Menurut Syahrul, belasan Ranperda tersebut akan difokuskan pada penguatan tata kelola pemerintahan, peningkatan kualitas pelayanan publik, serta penyesuaian regulasi daerah terhadap kebijakan nasional dan kebutuhan masyarakat Asahan.
“Pembahasan Ranperda tahun 2026 diharapkan mampu menghasilkan regulasi yang aplikatif, berdampak langsung, dan mendorong percepatan pembangunan daerah,” ucapnya.

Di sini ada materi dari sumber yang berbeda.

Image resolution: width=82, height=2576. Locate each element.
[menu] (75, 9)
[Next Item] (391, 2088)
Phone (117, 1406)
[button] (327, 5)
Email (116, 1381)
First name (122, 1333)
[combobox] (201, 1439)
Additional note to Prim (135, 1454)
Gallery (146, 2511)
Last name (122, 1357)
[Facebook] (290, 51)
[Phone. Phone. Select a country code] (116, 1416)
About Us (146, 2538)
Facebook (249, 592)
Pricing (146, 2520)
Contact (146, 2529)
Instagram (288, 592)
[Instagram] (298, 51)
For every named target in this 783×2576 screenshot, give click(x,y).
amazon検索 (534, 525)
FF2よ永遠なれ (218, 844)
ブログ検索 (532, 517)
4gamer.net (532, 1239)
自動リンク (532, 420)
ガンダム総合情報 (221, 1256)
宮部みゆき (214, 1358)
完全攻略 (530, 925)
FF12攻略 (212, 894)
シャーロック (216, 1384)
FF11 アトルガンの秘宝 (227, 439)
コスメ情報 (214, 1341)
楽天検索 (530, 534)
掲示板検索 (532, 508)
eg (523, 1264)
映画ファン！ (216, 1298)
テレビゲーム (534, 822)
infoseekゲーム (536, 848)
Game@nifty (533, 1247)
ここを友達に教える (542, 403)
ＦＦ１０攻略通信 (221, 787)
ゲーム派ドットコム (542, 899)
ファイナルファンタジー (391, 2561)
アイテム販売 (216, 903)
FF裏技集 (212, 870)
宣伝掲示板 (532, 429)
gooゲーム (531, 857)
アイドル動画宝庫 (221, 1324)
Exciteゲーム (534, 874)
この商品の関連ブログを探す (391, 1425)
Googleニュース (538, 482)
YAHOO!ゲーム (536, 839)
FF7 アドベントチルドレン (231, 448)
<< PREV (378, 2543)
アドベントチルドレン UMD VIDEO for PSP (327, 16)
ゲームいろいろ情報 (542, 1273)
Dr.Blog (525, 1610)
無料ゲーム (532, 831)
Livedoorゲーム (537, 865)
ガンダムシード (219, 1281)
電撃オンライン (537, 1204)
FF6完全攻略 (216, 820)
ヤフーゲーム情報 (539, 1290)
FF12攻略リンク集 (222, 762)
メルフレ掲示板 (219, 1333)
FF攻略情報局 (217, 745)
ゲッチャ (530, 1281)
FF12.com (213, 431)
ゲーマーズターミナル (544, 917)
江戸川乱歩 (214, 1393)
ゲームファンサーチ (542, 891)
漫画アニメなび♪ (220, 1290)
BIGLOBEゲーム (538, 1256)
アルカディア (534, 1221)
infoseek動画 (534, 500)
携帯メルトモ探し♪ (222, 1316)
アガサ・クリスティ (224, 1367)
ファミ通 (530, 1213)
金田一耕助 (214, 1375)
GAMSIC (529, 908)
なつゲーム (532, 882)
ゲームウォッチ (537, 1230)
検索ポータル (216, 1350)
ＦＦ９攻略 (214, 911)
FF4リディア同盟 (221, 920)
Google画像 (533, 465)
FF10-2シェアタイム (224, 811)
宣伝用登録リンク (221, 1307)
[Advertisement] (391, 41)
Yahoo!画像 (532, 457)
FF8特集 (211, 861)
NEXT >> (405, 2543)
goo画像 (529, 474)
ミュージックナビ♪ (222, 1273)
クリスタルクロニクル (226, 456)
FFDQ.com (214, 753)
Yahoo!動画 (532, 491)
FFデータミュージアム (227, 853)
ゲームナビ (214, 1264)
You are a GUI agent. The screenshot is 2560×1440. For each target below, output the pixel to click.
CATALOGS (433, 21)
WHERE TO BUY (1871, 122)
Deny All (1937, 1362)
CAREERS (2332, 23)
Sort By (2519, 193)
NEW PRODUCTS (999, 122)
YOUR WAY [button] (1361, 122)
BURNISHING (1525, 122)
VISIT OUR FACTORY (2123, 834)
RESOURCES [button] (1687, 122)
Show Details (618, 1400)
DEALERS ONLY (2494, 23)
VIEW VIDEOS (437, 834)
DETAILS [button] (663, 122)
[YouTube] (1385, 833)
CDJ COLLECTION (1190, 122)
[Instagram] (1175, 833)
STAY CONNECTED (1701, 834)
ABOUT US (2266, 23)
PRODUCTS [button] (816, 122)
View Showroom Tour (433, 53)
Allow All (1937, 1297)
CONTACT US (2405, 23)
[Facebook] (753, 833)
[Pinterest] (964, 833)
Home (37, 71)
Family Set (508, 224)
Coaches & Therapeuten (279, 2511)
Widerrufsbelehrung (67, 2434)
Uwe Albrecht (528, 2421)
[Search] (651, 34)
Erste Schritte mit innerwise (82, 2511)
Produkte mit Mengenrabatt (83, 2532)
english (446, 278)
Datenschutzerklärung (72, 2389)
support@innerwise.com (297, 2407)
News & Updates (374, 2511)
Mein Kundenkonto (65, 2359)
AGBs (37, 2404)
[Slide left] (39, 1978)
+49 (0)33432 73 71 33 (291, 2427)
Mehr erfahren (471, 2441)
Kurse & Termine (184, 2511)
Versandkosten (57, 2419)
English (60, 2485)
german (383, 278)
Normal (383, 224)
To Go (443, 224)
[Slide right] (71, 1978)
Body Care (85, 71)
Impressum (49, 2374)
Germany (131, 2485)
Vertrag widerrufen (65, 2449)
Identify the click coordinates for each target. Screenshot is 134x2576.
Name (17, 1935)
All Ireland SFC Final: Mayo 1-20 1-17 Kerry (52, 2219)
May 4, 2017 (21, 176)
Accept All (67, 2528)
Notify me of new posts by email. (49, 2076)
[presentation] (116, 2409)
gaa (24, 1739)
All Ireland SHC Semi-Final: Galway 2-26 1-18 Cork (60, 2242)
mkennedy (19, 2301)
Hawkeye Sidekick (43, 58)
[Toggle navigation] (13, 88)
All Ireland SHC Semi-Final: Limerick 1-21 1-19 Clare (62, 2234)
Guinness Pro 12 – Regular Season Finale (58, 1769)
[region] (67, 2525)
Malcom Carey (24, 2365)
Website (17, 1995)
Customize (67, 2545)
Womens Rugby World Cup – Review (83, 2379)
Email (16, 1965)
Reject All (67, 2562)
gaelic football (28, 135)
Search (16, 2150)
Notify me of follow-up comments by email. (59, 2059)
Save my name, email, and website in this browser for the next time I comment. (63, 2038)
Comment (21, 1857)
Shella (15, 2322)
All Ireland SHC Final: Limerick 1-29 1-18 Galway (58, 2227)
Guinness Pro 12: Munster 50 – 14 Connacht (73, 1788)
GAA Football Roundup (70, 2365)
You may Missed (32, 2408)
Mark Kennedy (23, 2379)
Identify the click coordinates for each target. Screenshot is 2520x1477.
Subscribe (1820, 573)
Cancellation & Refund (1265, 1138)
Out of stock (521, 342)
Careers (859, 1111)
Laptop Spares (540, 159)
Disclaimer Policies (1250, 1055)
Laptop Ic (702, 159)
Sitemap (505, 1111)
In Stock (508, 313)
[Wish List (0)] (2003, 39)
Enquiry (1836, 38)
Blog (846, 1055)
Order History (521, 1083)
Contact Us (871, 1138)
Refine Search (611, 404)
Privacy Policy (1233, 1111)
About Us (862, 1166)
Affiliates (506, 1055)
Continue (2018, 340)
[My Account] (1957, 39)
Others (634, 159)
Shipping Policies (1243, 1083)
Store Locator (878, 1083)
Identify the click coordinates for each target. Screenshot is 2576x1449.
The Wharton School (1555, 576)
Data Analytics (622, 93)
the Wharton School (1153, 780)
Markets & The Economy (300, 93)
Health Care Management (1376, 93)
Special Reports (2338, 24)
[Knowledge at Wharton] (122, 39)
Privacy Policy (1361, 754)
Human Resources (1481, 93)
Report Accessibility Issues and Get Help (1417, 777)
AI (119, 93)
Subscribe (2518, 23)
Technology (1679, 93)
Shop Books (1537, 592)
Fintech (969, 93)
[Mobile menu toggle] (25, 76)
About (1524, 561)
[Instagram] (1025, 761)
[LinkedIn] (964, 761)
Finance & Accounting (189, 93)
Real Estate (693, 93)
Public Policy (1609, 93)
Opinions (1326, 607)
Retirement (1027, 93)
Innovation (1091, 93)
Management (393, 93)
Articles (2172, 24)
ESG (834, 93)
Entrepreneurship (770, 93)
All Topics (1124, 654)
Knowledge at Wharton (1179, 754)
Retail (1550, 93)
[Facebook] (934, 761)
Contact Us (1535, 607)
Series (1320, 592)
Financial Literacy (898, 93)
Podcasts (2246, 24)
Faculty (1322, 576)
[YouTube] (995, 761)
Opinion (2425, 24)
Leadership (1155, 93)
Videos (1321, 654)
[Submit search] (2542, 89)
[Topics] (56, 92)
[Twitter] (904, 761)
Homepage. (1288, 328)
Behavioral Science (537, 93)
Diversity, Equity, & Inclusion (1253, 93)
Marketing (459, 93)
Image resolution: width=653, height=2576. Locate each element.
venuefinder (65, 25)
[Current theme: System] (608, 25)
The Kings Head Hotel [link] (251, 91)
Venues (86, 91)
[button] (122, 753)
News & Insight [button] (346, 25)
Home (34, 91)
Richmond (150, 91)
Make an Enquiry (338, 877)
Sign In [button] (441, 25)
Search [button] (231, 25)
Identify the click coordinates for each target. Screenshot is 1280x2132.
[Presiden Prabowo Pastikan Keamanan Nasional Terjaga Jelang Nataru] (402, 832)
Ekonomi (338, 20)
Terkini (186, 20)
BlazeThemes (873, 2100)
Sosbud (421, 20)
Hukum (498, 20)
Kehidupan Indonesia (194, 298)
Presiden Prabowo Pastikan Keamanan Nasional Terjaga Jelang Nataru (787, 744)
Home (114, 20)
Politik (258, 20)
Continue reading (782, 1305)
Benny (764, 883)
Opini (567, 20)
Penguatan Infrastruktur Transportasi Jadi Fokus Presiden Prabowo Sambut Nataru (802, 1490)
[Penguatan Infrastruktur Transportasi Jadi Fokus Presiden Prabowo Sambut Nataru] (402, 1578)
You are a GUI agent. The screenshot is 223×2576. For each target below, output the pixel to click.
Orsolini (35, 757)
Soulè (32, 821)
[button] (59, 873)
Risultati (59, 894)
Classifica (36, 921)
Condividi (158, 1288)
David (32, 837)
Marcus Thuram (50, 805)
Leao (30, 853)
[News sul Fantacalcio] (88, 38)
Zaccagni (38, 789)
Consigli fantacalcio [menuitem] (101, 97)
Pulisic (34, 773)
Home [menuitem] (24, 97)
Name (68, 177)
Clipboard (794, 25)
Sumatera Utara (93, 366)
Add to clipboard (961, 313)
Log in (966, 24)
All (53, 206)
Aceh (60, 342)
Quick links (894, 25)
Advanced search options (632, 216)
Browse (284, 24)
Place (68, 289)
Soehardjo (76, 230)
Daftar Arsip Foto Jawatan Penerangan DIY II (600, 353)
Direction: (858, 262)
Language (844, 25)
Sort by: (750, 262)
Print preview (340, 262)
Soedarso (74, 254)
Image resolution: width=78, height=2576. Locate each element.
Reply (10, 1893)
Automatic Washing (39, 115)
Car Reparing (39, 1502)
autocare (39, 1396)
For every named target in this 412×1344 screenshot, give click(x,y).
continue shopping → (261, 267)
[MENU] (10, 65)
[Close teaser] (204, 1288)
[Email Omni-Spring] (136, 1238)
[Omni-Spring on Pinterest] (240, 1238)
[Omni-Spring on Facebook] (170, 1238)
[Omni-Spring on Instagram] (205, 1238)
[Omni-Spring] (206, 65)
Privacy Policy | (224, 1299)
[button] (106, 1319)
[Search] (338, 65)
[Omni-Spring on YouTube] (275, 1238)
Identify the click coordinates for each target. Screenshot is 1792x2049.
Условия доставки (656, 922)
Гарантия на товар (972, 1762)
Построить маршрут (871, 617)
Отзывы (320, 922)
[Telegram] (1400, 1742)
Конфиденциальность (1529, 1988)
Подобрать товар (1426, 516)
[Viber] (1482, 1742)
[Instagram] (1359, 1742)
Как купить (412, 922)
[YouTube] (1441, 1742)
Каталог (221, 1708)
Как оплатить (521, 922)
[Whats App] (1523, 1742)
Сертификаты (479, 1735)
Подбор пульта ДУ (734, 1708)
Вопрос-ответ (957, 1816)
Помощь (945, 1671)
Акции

Baca juga : Tiga Perda Strategis Resmi Berlaku di Batu Bara
Dengan capaian pengesahan delapan Perda di 2025 dan rencana pembahasan 12 Ranperda di 2026, DPRD Asahan menegaskan konsistensinya sebagai lembaga pembentuk regulasi yang aktif, adaptif, dan responsif terhadap kepentingan publik.
Berikut tujuh Perda yang disahkan DPRD dan Pemkab Asahan:
1. Perda Pertanggungjawaban Pelaksanaan APBD Tahun Anggaran 2024, sebagai bentuk transparansi dan akuntabilitas pengelolaan keuangan daerah.
2. Perda Penyertaan Modal Daerah Non Kas pada Perumda Air Minum Tirta Silau Piasa, untuk memperkuat struktur permodalan BUMD.
3. Perda Penyertaan Modal Daerah pada Perumda Air Minum Tirta Silau Piasa, guna meningkatkan kualitas dan jangkauan pelayanan air bersih.
4. Perda tentang Penghormatan, Perlindungan, dan Pemenuhan Hak Penyandang Disabilitas serta Lanjut Usia, yang menegaskan komitmen daerah terhadap pembangunan inklusif.
5. Perda Rencana Pembangunan Jangka Menengah Daerah (RPJMD) Kabupaten Asahan Tahun 2025–2029, sebagai arah kebijakan pembangunan lima tahunan.
6. Perda Perubahan APBD Tahun Anggaran 2025, menyesuaikan kebutuhan fiskal dan program prioritas daerah.
7. Perda APBD Tahun Anggaran 2026, sebagai dasar pelaksanaan pembangunan dan pelayanan publik di tahun berjalan.